I am trying to create an account for a user with limited access. However, I want them to be able to view, filter, and save the audit logs. I have granted them access to audit the machine in the Local Security Policy (this is a standalone machine, no Active Directory/group policies don't apply). However, when I check the Event Viewer with this account, all I get is the following error repeatedly:
The description for Event ID (560) in Source (security) cannot be found. The local computer may not have the necessary registry information or message DLL files to display messages from a remote computer........ (abridged version)
So, with this new limited account, I can actually open up the security audit log in event viewer, but I repeatedly get that error, and it doesn't list anything under the *EDIT* SOURCE COLUMN. I'm guessing that there is a permission that I must grant the user, but I'm not sure upon which file/directory to apply it. Does anyone have any ideas?
Last edited by herrmag; 02-26-2007 at 10:01 PM.
I figured it out. Apparently the user must be part of the Backup Operators group. Then you grant the Backup Operators permission to "Manage auditing and security log" in the Local Security Policy.

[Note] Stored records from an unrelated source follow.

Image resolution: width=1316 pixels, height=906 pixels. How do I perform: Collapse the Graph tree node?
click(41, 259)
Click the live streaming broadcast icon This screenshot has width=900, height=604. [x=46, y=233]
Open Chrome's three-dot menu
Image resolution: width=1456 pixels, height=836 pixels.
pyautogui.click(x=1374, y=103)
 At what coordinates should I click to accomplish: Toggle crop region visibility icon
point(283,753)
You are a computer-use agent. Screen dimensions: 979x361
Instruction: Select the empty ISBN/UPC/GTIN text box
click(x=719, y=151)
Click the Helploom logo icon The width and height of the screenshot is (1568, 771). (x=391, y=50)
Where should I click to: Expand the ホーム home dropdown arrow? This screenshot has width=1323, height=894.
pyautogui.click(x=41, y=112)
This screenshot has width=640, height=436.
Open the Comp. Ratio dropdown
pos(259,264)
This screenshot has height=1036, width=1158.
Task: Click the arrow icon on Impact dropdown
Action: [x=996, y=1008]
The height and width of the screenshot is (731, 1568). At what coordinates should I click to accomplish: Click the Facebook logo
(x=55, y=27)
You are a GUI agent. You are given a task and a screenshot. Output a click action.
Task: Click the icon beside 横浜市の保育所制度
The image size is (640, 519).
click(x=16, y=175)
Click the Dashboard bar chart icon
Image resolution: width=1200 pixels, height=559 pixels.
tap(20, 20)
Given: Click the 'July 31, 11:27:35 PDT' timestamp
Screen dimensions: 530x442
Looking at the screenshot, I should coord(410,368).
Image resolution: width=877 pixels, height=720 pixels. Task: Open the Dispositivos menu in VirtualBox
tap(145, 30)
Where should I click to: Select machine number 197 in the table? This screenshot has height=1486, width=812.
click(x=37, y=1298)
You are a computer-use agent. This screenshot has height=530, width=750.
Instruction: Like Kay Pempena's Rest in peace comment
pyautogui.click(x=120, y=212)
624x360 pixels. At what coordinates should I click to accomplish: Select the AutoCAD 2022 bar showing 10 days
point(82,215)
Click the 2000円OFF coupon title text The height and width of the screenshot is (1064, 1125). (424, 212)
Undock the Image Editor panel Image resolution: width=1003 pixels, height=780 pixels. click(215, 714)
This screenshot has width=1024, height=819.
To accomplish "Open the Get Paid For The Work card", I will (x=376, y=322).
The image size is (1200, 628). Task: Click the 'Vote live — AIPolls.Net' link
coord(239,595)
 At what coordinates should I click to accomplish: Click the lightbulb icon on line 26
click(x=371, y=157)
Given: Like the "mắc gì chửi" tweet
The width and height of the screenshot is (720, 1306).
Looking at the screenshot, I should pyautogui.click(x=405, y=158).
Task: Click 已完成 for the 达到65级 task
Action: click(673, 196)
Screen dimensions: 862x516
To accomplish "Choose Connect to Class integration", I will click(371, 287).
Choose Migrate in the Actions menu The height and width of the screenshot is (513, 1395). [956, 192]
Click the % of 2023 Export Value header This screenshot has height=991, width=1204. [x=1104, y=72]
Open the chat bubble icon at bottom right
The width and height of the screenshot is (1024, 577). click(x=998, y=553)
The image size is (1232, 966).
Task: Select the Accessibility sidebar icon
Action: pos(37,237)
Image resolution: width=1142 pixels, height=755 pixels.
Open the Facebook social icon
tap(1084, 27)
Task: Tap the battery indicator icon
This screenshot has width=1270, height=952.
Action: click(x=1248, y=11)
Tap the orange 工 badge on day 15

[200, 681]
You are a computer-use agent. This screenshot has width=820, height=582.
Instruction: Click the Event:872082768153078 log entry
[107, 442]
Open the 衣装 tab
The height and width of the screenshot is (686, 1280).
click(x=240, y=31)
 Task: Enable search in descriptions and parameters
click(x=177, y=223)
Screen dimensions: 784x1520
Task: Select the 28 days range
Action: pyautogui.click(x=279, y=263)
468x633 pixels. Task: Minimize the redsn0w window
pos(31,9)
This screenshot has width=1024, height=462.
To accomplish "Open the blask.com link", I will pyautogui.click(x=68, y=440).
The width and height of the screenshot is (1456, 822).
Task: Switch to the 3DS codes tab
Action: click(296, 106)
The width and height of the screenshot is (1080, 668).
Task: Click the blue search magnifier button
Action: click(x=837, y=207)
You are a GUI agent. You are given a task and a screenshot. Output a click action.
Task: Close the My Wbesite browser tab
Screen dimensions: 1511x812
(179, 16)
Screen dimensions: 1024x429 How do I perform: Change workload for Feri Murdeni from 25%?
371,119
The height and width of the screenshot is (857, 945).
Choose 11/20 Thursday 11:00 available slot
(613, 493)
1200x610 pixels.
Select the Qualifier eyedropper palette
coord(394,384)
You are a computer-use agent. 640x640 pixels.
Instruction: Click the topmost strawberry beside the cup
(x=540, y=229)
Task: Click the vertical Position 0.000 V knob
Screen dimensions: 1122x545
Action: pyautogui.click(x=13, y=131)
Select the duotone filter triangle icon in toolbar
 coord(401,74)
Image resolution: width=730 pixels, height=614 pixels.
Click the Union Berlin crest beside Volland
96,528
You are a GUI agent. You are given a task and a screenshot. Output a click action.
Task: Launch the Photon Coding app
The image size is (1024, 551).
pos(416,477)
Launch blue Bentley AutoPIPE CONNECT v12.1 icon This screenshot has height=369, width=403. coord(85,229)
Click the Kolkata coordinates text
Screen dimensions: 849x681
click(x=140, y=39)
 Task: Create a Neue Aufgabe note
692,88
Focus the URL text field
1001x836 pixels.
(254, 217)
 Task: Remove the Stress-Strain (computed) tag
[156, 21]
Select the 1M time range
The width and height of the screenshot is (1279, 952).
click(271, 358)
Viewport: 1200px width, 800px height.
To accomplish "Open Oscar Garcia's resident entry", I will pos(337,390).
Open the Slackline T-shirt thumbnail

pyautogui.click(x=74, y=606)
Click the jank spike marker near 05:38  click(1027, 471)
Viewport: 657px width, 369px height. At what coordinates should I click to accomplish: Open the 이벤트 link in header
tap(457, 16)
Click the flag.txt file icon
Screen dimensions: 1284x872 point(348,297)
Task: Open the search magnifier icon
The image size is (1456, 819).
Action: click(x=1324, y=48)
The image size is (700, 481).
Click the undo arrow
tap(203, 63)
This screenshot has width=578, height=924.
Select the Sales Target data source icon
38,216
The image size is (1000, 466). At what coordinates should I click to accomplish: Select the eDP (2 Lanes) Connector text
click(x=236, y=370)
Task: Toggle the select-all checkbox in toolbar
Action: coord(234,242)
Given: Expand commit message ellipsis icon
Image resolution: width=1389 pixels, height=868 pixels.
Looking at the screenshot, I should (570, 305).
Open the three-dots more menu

For some reason, adding the user in the local security policy did not give the user full functionality of the security audit logs, nor did making the user a Power User and adding the Power Users group in the Local Security Policy. The Backup Operators group must have specific permissions associated with them that no other group does, even the Power Users group. At least that's my guess, as I haven't yet done any detailed research on what specifically the Backup Operators group's permissions are.